Fight Aging!

That part of the life science research community focused on better understanding and treating the panoply of age-related neurodegenerative conditions is increasingly focused on chronic inflammation in the brain. Aging, and neurodegenerative disease, is characterized by excessive, unresolved inflammatory signaling in brain tissue. A sizable focus is given to increased inflammatory behavior in microglia, for example, and how these innate immune cells of the central nervous system might be adjusted to reduce this problem. But much of the ongoing portfolio of fundamental research seeks to understand how the underlying biochemistry of aging gives rise to a state of chronic inflammatory signaling in various cell populations in the brain, including microglia, but not only microglia.

The authors of today's open access paper review review a topic of increasing interest in this context, the maladative overactivation of cGAS-STING signaling in aged brain cells. This is actually a global phenomenon throughout the body, so much of what is said here applies to other tissues as well. STING is a central hub in the regulation of inflammatory signaling, and is activated by a range of sensor proteins that react to various different circumstances in the cell. cGAS detects double-stranded DNA in the cytosol of the cell, where no double-stranded DNA should exist. This is an evolved defense against invasive pathogens such as bacteria and viruses, but it is is also triggered in a cell that has become dysfunctional enough to allow leakage of DNA fragments from the nucleus or mitochondria.

Aged cells are characterized by excessive cGAS-STING activation in particular due to mitochondrial dysfunction allowing mitochondrial DNA fragments to escape the mitochondria. This is one of the reasons why addressing mitochondrial dysfunction in the aging brain may help with neurodegeneration. It isn't just a matter of a dysfunctional energy metabolism allowing cells to run down, but also a matter of tidying up mitochondrial DNA to reduce cGAS activity.

Expanding roles of cGAS-STING signaling in neuroinflammation

The sensing of nucleic acids is a central component of innate immunity, enabling host defense against infection while shaping inflammatory responses within the central nervous system (CNS). Pattern recognition receptors (PRRs) function as molecular sentries that detect both pathogen-derived nucleic acids and endogenous danger signals. Among these, DNA is an important signal of infection and inflammation. Several PRRs act as DNA sensors, and cyclic GMP-AMP synthase (cGAS) has the unique ability to directly and sequence-independently detect double-stranded DNA (dsDNA) in both the cytosol and nucleus. The dsDNA inside cells sensed by cGAS originates from diverse sources, ranging from foreign viral or bacterial DNA to endogenous self-DNA caused by mitochondrial damage or chromatin instability. Upon binding to dsDNA, cGAS activates the adaptor protein STING and elicits a strong interferon (IFN) response. cGAS is highly evolutionarily conserved from bacteria to mammals, underscoring its fundamental role in innate immunity.

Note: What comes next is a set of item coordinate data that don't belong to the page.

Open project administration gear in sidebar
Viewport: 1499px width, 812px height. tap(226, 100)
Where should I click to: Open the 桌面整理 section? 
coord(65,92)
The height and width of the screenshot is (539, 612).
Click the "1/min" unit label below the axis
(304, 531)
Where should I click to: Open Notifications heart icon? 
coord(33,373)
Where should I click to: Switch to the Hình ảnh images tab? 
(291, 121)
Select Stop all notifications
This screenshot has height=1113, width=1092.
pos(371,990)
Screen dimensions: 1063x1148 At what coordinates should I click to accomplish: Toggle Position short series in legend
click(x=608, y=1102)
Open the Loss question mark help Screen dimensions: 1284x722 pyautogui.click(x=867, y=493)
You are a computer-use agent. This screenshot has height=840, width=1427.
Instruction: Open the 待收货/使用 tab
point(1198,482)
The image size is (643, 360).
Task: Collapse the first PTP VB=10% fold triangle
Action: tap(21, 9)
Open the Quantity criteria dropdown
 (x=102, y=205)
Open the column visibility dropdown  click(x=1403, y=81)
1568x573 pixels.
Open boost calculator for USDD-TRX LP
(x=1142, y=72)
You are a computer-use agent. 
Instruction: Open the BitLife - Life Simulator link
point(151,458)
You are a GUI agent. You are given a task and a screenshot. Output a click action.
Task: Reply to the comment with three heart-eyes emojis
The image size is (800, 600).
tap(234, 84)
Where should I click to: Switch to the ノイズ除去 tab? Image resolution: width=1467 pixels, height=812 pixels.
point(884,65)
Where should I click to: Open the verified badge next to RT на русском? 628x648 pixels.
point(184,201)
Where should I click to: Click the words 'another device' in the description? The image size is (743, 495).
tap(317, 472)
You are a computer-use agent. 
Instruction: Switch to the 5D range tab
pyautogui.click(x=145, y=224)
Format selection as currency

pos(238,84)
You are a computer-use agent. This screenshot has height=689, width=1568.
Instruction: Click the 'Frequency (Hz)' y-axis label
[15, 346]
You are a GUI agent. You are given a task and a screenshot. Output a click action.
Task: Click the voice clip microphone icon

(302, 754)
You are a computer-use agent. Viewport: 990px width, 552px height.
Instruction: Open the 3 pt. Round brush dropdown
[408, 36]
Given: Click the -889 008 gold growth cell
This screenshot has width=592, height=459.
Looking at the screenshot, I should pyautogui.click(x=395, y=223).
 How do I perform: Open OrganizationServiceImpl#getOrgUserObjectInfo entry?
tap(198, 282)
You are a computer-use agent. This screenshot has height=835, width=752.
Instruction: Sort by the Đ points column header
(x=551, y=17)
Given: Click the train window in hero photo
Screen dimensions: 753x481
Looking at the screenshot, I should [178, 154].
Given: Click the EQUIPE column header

Neuroinflammation is typically characterized by persistent, low-grade inflammatory signaling, underscoring the importance of identifying the precise triggers and sustaining mechanisms of cGAS-STING activation in the CNS. Studies in Alzheimer's disease models have implicated mitochondrial DNA (mtDNA) leakage as a key activator of this pathway. However, whether additional sources of cytosolic DNA, or even non-DNA ligands, contribute to chronic cGAS-STING engagement remains unclear. This issue is particularly relevant in nonimmune cells such as neurons and endothelial cells, where the mechanisms governing cGAS activation, signal amplification, and persistence are still largely undefined.

The growing recognition of cGAS-STING signaling as a driver of chronic neuroinflammation positions this pathway as an attractive, yet complex, therapeutic target for brain disorders. Sustained or inappropriate activation of cGAS-STING in the CNS is increasingly linked to neurodegeneration, cognitive decline, and aging. This highlights the need for therapeutic strategies that selectively attenuate pathological signaling while preserving essential antiviral functions. Pharmacological inhibition of cGAS or STING has shown encouraging results in preclinical models of neurodegenerative disease and brain injury, where suppression of IFN-I and downstream inflammatory cascades reduce neuronal loss and improve functional outcomes. Small-molecule cGAS inhibitors, STING antagonists, and modulators of cyclic dinucleotide metabolism represent the most direct approaches.

While targeting the cGAS-STING pathway is of therapeutic interest, chronic inhibition may carry risks. Given its role in antiviral defense and tumor surveillance, sustained suppression could increase susceptibility to infection or impair immune function. A potential therapeutic strategy is partial and context-dependent modulation, as neurodegenerative conditions are often associated with elevated cGAS-STING activity and IFN-I signaling. To mitigate systemic effects, CNS-selective or temporally restricted approaches may be beneficial. Over time, more refined strategies, including microglia-biased small molecules or glia-targeted degraders, may further improve specificity and safety.